**WHAT YOU HAVE TO DO**
Each line of the material is to be written out exactly.

**INFORMATION GIVEN**
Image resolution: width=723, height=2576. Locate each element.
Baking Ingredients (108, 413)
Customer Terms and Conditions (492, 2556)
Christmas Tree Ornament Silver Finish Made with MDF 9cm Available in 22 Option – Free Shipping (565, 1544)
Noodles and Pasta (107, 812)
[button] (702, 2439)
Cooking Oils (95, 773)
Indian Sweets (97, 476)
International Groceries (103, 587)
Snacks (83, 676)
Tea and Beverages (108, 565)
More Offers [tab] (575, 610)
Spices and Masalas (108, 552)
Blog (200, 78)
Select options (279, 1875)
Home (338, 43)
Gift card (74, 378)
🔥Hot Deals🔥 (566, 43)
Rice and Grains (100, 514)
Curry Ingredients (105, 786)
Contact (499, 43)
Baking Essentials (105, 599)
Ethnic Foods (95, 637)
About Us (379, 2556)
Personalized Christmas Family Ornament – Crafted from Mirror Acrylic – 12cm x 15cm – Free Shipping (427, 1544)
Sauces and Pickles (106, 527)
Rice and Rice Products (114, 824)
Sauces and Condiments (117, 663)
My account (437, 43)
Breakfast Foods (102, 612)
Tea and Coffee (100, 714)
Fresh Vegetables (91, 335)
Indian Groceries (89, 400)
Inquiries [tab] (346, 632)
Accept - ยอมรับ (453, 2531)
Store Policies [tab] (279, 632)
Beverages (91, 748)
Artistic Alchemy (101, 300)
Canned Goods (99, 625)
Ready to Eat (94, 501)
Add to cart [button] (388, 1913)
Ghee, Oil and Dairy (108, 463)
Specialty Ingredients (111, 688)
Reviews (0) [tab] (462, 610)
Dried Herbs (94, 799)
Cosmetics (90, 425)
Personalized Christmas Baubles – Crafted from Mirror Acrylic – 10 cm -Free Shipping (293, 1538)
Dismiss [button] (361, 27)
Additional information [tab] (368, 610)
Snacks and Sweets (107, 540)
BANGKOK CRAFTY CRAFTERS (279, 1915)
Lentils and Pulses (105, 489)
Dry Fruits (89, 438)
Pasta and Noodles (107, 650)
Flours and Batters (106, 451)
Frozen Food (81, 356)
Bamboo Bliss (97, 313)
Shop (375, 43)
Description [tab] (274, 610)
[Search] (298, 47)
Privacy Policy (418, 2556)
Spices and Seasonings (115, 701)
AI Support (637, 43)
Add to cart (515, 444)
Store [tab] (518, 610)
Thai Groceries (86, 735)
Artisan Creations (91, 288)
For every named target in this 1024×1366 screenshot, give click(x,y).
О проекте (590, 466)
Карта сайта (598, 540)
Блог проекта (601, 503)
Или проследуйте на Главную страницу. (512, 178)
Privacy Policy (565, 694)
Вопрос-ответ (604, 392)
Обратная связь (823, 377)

**OUTPUT BELOW**
Image resolution: width=723, height=2576. Locate each element.
Baking Ingredients (108, 413)
Customer Terms and Conditions (492, 2556)
Christmas Tree Ornament Silver Finish Made with MDF 9cm Available in 22 Option – Free Shipping (565, 1544)
Noodles and Pasta (107, 812)
[button] (702, 2439)
Cooking Oils (95, 773)
Indian Sweets (97, 476)
International Groceries (103, 587)
Snacks (83, 676)
Tea and Beverages (108, 565)
More Offers [tab] (575, 610)
Spices and Masalas (108, 552)
Blog (200, 78)
Select options (279, 1875)
Home (338, 43)
Gift card (74, 378)
🔥Hot Deals🔥 (566, 43)
Rice and Grains (100, 514)
Curry Ingredients (105, 786)
Contact (499, 43)
Baking Essentials (105, 599)
Ethnic Foods (95, 637)
About Us (379, 2556)
Personalized Christmas Family Ornament – Crafted from Mirror Acrylic – 12cm x 15cm – Free Shipping (427, 1544)
Sauces and Pickles (106, 527)
Rice and Rice Products (114, 824)
Sauces and Condiments (117, 663)
My account (437, 43)
Breakfast Foods (102, 612)
Tea and Coffee (100, 714)
Fresh Vegetables (91, 335)
Indian Groceries (89, 400)
Inquiries [tab] (346, 632)
Accept - ยอมรับ (453, 2531)
Store Policies [tab] (279, 632)
Beverages (91, 748)
Artistic Alchemy (101, 300)
Canned Goods (99, 625)
Ready to Eat (94, 501)
Add to cart [button] (388, 1913)
Ghee, Oil and Dairy (108, 463)
Specialty Ingredients (111, 688)
Reviews (0) [tab] (462, 610)
Dried Herbs (94, 799)
Cosmetics (90, 425)
Personalized Christmas Baubles – Crafted from Mirror Acrylic – 10 cm -Free Shipping (293, 1538)
Dismiss [button] (361, 27)
Additional information [tab] (368, 610)
Snacks and Sweets (107, 540)
BANGKOK CRAFTY CRAFTERS (279, 1915)
Lentils and Pulses (105, 489)
Dry Fruits (89, 438)
Pasta and Noodles (107, 650)
Flours and Batters (106, 451)
Frozen Food (81, 356)
Bamboo Bliss (97, 313)
Shop (375, 43)
Description [tab] (274, 610)
[Search] (298, 47)
Privacy Policy (418, 2556)
Spices and Seasonings (115, 701)
AI Support (637, 43)
Add to cart (515, 444)
Store [tab] (518, 610)
Thai Groceries (86, 735)
Artisan Creations (91, 288)
For every named target in this 1024×1366 screenshot, give click(x,y).
О проекте (590, 466)
Карта сайта (598, 540)
Блог проекта (601, 503)
Или проследуйте на Главную страницу. (512, 178)
Privacy Policy (565, 694)
Вопрос-ответ (604, 392)
Обратная связь (823, 377)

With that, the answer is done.